The conservative wing objected to the dismissal of property rights. The liberals focused on egregious fines. But despite their different reasonings, the members of the U.S. Supreme Court unanimously found in favor of a woman who got nothing when the government seized her condo because of $2,300 worth of unpaid property taxes and pocketed all proceeds from the sale, far more than the woman owed.
And you thought the high court’s justices didn’t agree on anything.
The court’s decision, announced May 24, involved the case of Hennepin County v. Geraldine Tyler. The justices correctly dismissed an egregious argument from the Minnesota county that it fell to the elderly woman to better protect her one-bedroom condo from official thieves.
Nonsense, declared Chief Justice John Roberts, who wrote that while the county had the right to sell Tyler’s condo to recover what it was owed, it should have returned the outstanding balance from the sale to the owner. Since it did not, the justices said, the woman suffered a violation of her constitutional rights.
Minnesota is among just 13 states that allow the practice of grabbing the full sales price of private property for even a small outstanding government debt. What other state is on that shameful list? Illinois.
It’s time for reform, given that the Supreme Court has essentially served notice on the illegality of the practice.
According to Illinois law, any time a property goes into chronic default, a so-called tax sale occurs. That means, a “tax buyer,” usually a hedge fund, private equity group or a similar entity, swoops down and “purchases” the debt, paying the debt owed to the government and in return obtaining a lien on the property.
If the owner gets into a position where they can pay their bills, they have the chance, for a certain period, to pay off the private buyer and get back their property. If not, the “tax buyer” gets to own the whole shebang.
In some cases, debtors haven’t known about the debt. A deeded parking space might have a different tax identification number, unknown to the owner, or the mail may have stopped being delivered. Or an owner may have fallen ill.
It sure looks to us like the Supreme Court justices just vacated the legality of doing business that way.
Sure, no doubt Illinois lawyers will likely claim that private buyers are procedurally different, but it is hard to argue this Illinois practice does not violate the same constitutional rights of the debtor that the high court just upheld in Minnesota.

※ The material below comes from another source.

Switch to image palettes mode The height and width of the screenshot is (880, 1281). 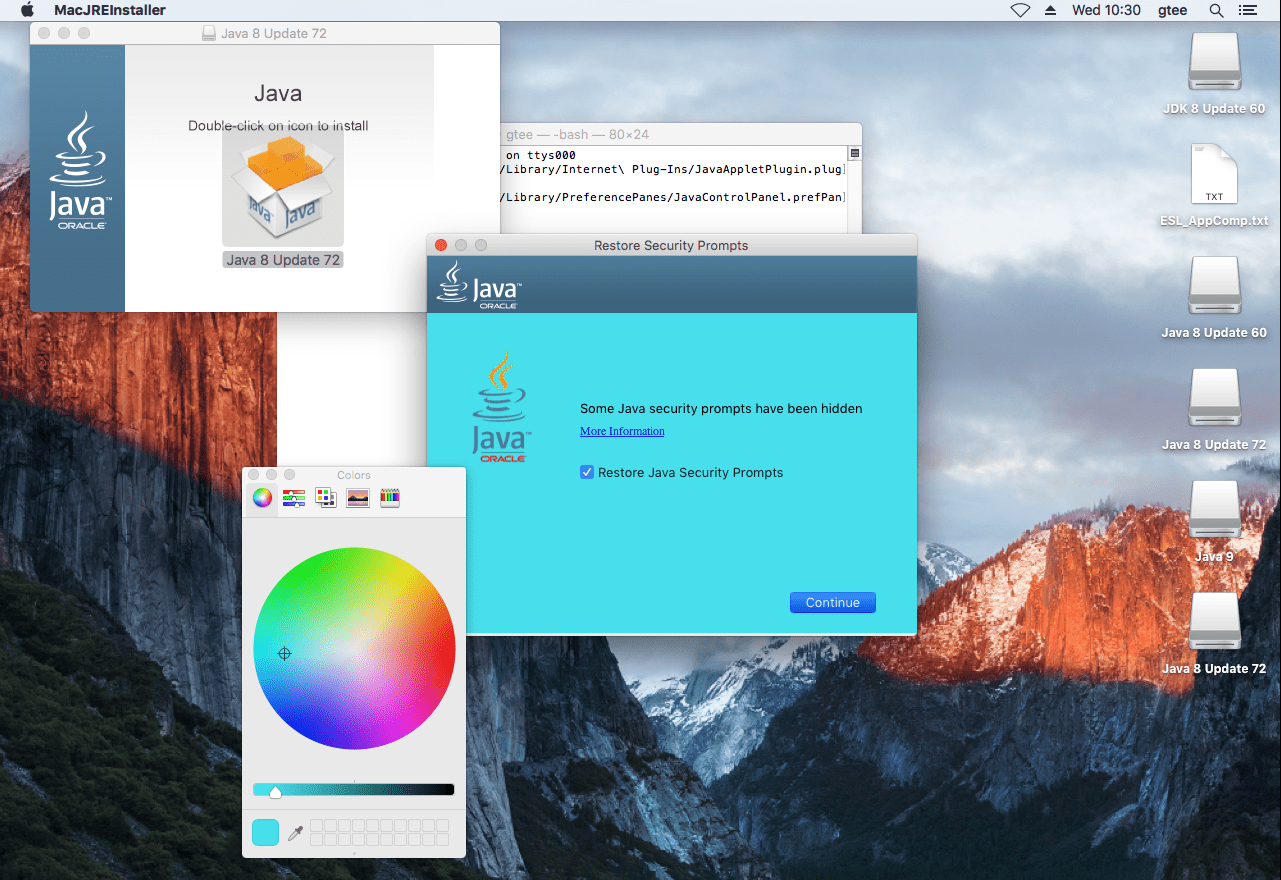point(357,497)
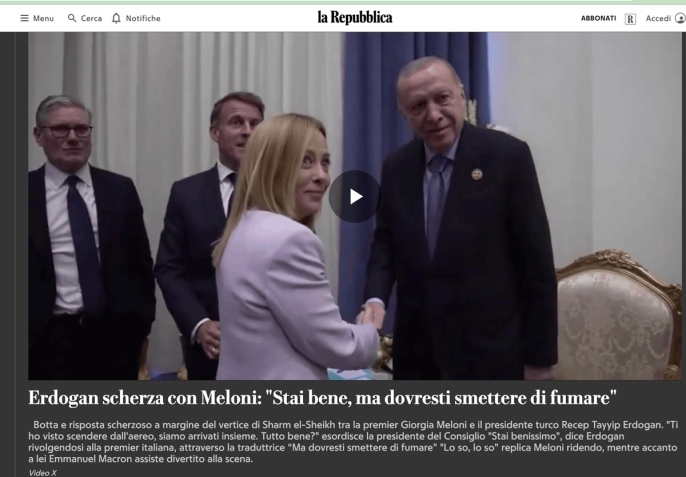Image resolution: width=686 pixels, height=477 pixels.
Task: Click the boxed R subscriber icon
Action: (630, 18)
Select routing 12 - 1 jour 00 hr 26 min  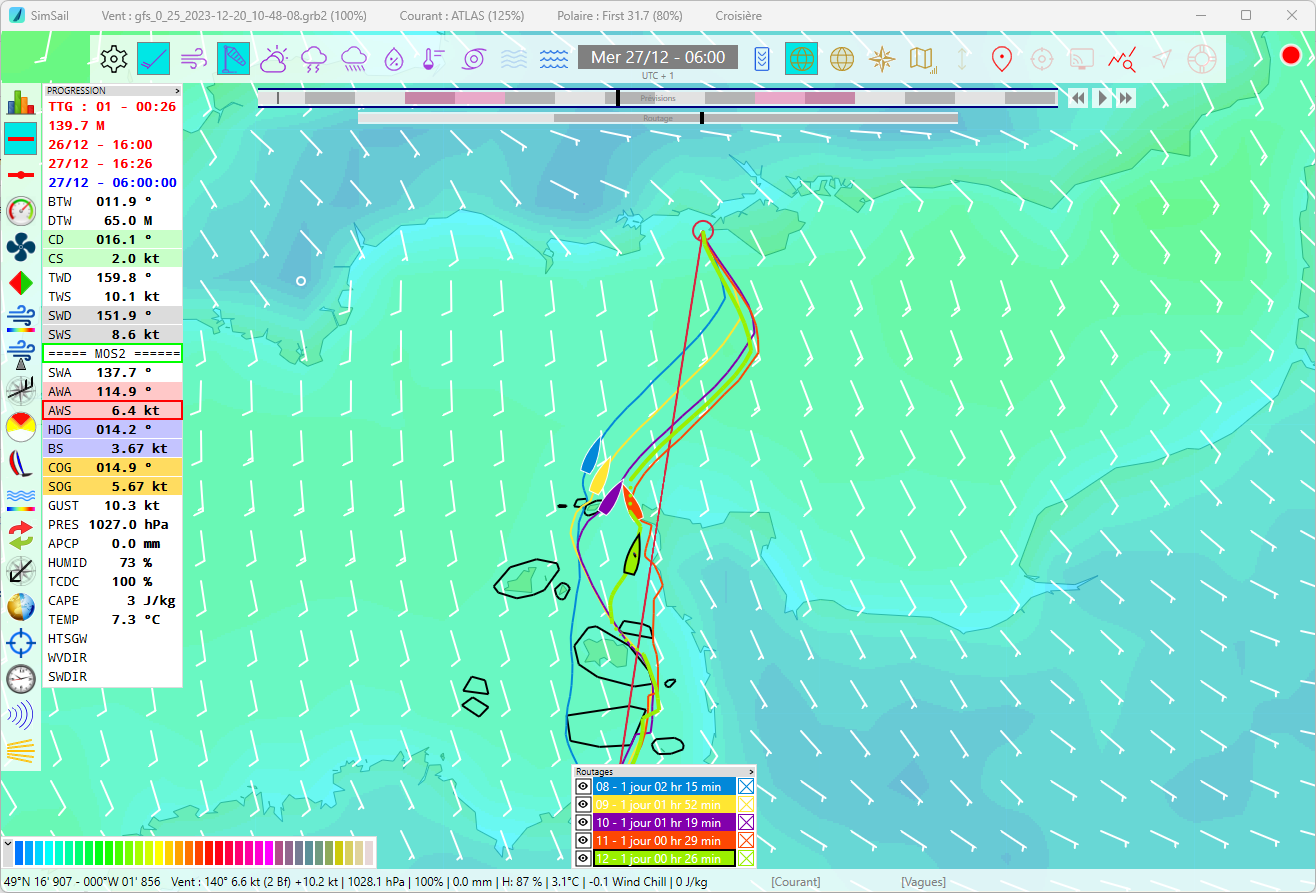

And wait. In Illinois, it’s been worse.
Those hedge funds long ago figured out a way to make money even if the debtor is likely to pay them off. This practice has involved finding some kind of minor mistake in the listing (say a bathroom listed as full when It really is a half) and then claiming a “sale in error,” which gives the vultures the right to get their money back.
Fair enough? In theory. But the buyer also typically claims interest on their purchase price, which has been accruing to them at the generous rate of 12% per year. Are you getting 12% on your savings? Didn’t think so.
Unsurprisingly, investors have exploited this loophole, scouring listings for errors even before they buy them and then siphoning off taxpayers’ money. According to Cook County Treasurer Maria Pappas, this scheme has cost Cook County taxpayers at least $27.7 million.
Pappas is a reform-minded treasurer and she has built a savvy brain trust in her office (including former reporters) that has studied and had demonstrable success in changing some of these scams. That’s the most appropriate word, given that the tax buyers had a hand in the original crafting of the initial procedures.
Pappas’ Property Tax Equity Legislation, passed by the General Assembly on May 24, is a big step in the right direction, cutting the interest rate owed on delinquent property taxes by both homeowners and businesses to a less onerous 9%, saving taxpayers millions of dollars. Pappas also told us that her new rules will make it harder to claim sales in error. Other changes in the bill also should make it easier to move abandoned residential properties back onto the tax rolls (a crucial matter when it comes to neighborhood revitalization).
The bill also makes changes to Cook County’s archaic, biennial scavenger sale, which dates back to the 1940s. It’s a notorious nexus for private profiteering, and has impeded governments from taking control of properties for the good of the communities they serve.
Good for Pappas and her team for making these impressive changes, but we think this does not go far enough, especially in the light of the Supreme Court decision, which Pappas told us she and her team still are studying.
Illinois should remove private tax buyers from the whole process. Governments should retain the right to sell delinquent properties to recover what is owed to them, and they similarly should still be able to charge reasonable fees to cover all taxpayers’ costs and provide a fair disincentive to scofflaws.
But they should then return the balance from the sales to the property owners, in accordance with the Supreme Court directive, and then take control of the properties for the public good.
That’s government’s job. No need for hedge funds to be involved.